L’ambiance au sein du club parisien semble se tendre, à un moment clé de la saison.
Après la démonstration face à l’Olympique de Marseille (5-0) au Parc des Princes, Paris abordait son déplacement à Rennes avec l’objectif clair de consolider sa première place en Ligue 1. Luis Enrique avait prévenu ses joueurs : il ne fallait surtout pas tomber dans la suffisance. Pourtant, les Parisiens sont tombés dans le piège tendu par les Bretons, plus agressifs, plus disciplinés et surtout plus réalistes. Le score final, 3-1, a sonné comme un coup d’arrêt brutal pour une équipe qui s’était habituée à dominer.
Ce revers a aussi révélé des fissures internes. En zone mixte, Ousmane Dembélé a surpris en adressant un message apparemment destiné à ses coéquipiers. « La saison dernière, on a mis le club avant tout, le blason avant nos ego. Cette année, certains pensent davantage à eux-mêmes qu’à l’équipe », a lâché le Ballon d’Or 2025, visiblement agacé. Ces propos n’ont pas manqué de faire réagir dans le vestiaire, où certains y ont vu une attaque directe contre quelques cadres jugés moins impliqués, notamment depuis le début de l’année.
Luis Enrique, très attaché à l’unité de groupe, n’a pas apprécié cette sortie médiatique. L’entraîneur espagnol estime que les différends doivent se régler dans le vestiaire, non devant les caméras. Selon plusieurs sources proches du club, une discussion musclée aurait eu lieu dès le lendemain à Poissy entre le technicien et son attaquant, sous le regard attentif du directeur sportif, Luis Campos. Si aucune sanction officielle n’a encore été prononcée, Dembélé pourrait être rappelé à l’ordre dans les jours à venir.
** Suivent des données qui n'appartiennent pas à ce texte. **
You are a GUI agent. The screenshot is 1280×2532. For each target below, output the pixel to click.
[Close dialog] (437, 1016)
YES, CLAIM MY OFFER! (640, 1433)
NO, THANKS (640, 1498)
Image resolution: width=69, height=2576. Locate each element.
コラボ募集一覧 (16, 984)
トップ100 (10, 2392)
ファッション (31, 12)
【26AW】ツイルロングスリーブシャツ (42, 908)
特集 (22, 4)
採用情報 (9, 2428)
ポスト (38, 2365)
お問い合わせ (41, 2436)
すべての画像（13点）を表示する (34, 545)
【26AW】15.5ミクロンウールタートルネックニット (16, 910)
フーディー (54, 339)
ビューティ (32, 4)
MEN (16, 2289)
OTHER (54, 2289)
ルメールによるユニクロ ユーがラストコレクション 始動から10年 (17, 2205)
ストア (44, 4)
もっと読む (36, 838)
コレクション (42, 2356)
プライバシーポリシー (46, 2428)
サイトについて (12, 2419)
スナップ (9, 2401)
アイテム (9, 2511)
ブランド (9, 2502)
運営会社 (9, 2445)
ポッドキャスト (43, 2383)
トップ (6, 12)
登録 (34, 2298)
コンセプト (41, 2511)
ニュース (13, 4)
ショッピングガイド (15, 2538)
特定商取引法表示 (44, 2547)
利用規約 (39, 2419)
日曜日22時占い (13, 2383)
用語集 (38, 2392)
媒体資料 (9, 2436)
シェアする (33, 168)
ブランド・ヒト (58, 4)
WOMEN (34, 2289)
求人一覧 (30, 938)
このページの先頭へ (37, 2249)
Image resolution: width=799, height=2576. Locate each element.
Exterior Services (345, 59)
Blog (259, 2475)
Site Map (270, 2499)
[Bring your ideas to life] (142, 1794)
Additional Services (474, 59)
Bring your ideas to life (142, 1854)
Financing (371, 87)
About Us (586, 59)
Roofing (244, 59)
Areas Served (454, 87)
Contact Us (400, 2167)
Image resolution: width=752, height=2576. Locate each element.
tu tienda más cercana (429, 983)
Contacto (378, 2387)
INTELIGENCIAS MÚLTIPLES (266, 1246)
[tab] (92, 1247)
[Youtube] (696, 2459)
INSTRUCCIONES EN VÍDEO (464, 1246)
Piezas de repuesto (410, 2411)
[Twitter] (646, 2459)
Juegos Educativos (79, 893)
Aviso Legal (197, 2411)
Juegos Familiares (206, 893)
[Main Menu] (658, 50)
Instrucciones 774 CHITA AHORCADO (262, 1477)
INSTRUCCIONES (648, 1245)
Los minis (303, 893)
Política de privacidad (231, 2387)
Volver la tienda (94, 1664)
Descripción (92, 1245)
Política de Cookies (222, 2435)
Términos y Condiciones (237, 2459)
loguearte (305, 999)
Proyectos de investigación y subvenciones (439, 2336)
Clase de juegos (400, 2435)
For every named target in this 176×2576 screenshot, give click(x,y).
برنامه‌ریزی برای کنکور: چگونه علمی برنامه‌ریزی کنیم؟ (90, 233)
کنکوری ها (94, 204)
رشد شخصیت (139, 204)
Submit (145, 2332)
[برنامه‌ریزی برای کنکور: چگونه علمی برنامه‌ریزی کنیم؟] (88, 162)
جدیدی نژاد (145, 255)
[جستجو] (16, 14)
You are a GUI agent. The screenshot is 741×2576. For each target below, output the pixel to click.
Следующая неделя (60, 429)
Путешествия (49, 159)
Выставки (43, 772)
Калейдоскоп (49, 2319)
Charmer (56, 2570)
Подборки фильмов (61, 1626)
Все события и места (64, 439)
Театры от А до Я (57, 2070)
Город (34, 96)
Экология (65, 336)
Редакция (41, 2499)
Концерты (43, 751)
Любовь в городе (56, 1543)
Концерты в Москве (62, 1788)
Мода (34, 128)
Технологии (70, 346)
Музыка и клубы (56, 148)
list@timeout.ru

Et comme si cela ne suffisait pas, Vitinha aurait lui aussi exprimé son malaise après la rencontre. Le Portugais, très en colère contre le manque d’engagement collectif, aurait fait part — dans le vestiaire cette fois — de son incompréhension face à certaines attitudes jugées « non professionnelles ». Un écho direct au message de Dembélé, qui confirme la tension croissante au sein d’un groupe censé viser l’excellence.
Ce nouvel épisode illustre les fragilités d’un PSG pourtant impressionnant depuis le début de saison. Leader incontesté sur le plan technique, le collectif parisien semble en revanche manquer de cohésion dans les moments difficiles. À une semaine d’un huitième de finale de Ligue des champions face à Manchester City, cette fracture interne tombe au plus mauvais moment.
Luis Enrique tente désormais d’éteindre l’incendie et de recoller les morceaux avant que la situation ne s’envenime. Car à Paris, les crises naissent toujours très vite — et se propagent encore plus vite.